Records provided:

-------------------------

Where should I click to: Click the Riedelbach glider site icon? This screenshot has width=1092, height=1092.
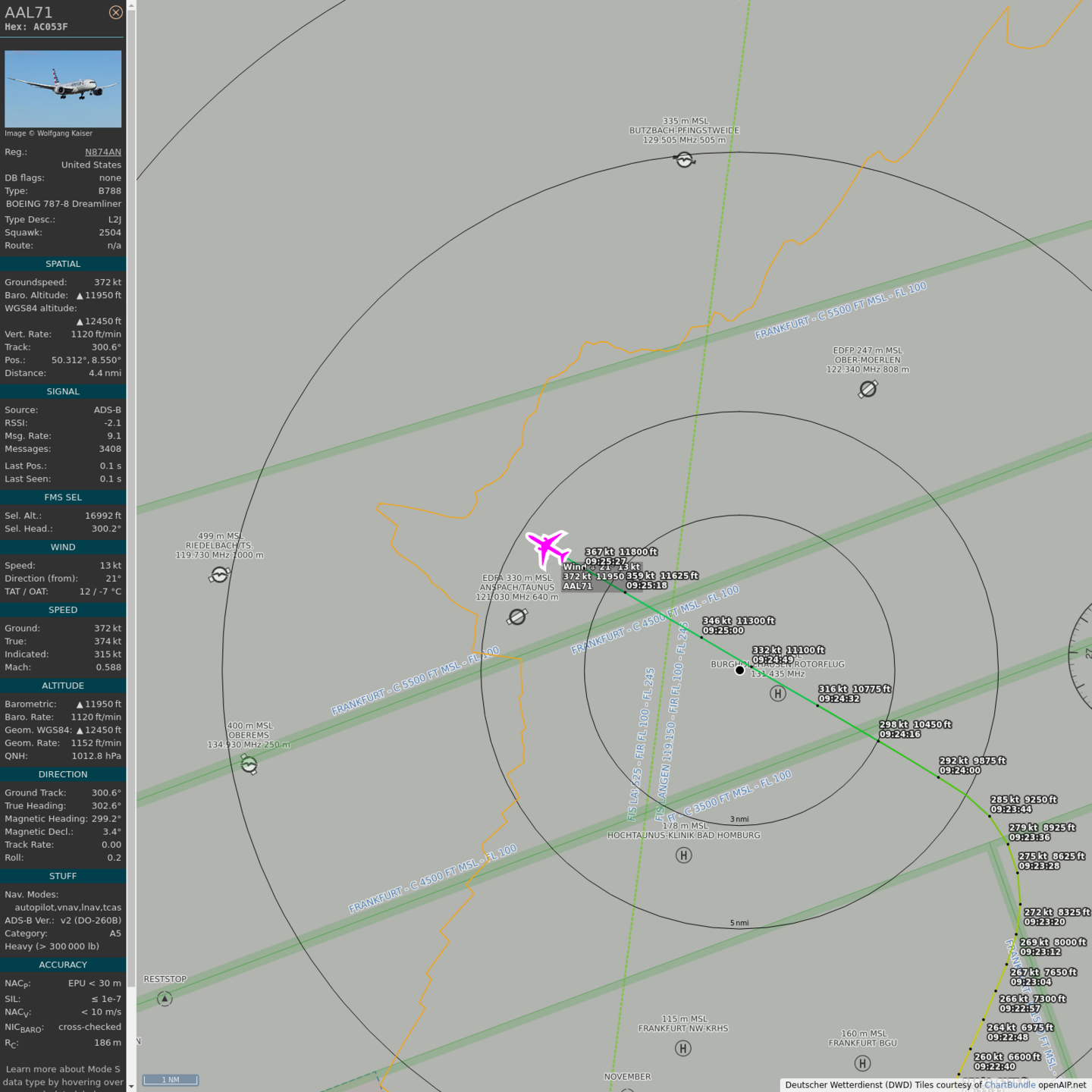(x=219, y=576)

-------------------------

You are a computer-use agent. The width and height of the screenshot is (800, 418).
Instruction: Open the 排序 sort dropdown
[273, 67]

-------------------------

Request: Rewrite the rows from the line containing "Where should I" through the line containing "(x=219, y=576)", including the requests, with every answer coordinate multiplied by 0.3 and rounded to a whole number, halves up. Give only those lines, and leave the pictures out.

Written reply:
Where should I click to: Click the Riedelbach glider site icon? This screenshot has width=1092, height=1092.
(x=66, y=173)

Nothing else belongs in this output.